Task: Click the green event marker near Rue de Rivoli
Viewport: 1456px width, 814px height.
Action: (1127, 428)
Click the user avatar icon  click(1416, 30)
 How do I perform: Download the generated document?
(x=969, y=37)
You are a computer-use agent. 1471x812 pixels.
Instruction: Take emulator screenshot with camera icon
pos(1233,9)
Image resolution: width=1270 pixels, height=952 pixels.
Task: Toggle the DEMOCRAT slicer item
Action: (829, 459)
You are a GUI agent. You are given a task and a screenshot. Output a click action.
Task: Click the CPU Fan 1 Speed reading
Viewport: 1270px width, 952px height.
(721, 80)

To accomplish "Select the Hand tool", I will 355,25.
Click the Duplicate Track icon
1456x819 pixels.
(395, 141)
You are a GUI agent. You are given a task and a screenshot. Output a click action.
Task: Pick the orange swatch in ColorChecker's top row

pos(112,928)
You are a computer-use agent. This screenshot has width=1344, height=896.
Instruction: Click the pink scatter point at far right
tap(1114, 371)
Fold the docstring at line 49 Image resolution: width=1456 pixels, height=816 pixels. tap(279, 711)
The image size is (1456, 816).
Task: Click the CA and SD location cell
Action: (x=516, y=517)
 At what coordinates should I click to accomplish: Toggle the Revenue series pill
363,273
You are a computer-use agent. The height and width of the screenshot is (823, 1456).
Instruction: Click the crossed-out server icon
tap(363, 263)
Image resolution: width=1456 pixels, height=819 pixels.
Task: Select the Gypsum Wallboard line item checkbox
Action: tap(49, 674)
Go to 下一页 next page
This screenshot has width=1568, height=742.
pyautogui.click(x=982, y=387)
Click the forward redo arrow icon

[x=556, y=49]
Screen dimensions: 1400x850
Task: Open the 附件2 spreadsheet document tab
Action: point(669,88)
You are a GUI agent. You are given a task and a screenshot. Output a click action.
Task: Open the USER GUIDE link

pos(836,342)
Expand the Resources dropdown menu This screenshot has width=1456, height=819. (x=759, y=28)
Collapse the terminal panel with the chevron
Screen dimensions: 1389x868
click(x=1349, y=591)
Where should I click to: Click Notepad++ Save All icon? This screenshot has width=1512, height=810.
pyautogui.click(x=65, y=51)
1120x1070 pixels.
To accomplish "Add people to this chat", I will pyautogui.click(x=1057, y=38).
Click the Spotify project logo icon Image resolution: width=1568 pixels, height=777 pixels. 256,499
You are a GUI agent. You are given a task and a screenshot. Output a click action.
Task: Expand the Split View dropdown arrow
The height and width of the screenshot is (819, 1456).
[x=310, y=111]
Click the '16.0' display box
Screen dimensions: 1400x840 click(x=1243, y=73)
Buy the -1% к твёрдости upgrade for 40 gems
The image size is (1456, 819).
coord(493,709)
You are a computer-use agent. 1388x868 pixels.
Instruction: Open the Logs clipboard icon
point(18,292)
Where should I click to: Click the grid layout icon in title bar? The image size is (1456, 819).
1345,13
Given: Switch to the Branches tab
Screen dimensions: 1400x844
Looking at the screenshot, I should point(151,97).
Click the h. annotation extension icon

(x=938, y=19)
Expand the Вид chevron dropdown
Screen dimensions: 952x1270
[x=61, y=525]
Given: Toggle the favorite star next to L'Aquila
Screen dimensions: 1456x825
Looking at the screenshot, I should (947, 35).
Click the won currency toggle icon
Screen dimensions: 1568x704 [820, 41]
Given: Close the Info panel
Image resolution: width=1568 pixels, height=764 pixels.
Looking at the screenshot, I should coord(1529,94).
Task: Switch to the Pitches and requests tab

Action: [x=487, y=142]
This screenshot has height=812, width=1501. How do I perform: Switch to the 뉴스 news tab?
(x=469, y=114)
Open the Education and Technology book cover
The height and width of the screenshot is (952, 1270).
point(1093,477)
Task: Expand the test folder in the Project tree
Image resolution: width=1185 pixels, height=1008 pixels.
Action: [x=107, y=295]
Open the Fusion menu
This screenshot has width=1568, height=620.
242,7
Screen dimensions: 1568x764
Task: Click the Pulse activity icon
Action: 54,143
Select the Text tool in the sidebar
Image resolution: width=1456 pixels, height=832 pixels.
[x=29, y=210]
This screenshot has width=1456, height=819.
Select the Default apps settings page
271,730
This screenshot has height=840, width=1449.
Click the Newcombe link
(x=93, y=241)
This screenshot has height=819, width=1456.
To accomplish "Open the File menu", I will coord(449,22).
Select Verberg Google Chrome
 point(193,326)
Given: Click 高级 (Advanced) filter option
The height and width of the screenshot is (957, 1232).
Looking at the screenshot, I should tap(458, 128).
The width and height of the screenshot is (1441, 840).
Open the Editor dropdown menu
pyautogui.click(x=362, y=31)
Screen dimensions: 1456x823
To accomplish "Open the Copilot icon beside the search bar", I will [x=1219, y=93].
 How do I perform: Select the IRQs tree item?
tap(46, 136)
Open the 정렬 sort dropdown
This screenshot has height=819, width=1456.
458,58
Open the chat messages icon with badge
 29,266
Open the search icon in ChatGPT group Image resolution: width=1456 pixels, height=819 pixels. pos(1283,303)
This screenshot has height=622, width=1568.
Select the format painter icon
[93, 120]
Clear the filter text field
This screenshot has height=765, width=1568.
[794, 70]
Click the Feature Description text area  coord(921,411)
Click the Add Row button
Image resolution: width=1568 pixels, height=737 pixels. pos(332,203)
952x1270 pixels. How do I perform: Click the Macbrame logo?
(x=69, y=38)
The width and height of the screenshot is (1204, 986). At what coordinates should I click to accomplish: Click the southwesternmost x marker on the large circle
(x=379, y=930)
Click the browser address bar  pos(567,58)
══════════════════════════════
-- Exercise aim --
Up to and including the line that contains "You are a computer-use agent. The", output the records above exactly, beginning with their first line.

-- Exercise answer --
Task: Click the green event marker near Rue de Rivoli
Viewport: 1456px width, 814px height.
Action: (1127, 428)
Click the user avatar icon  click(1416, 30)
 How do I perform: Download the generated document?
(x=969, y=37)
You are a computer-use agent. 1471x812 pixels.
Instruction: Take emulator screenshot with camera icon
pos(1233,9)
Image resolution: width=1270 pixels, height=952 pixels.
Task: Toggle the DEMOCRAT slicer item
Action: (829, 459)
You are a GUI agent. You are given a task and a screenshot. Output a click action.
Task: Click the CPU Fan 1 Speed reading
Viewport: 1270px width, 952px height.
(721, 80)

To accomplish "Select the Hand tool", I will 355,25.
Click the Duplicate Track icon
1456x819 pixels.
(395, 141)
You are a GUI agent. You are given a task and a screenshot. Output a click action.
Task: Pick the orange swatch in ColorChecker's top row

pos(112,928)
You are a computer-use agent. This screenshot has width=1344, height=896.
Instruction: Click the pink scatter point at far right
tap(1114, 371)
Fold the docstring at line 49 Image resolution: width=1456 pixels, height=816 pixels. tap(279, 711)
The image size is (1456, 816).
Task: Click the CA and SD location cell
Action: (x=516, y=517)
 At what coordinates should I click to accomplish: Toggle the Revenue series pill
363,273
You are a computer-use agent. The height and width of the screenshot is (823, 1456).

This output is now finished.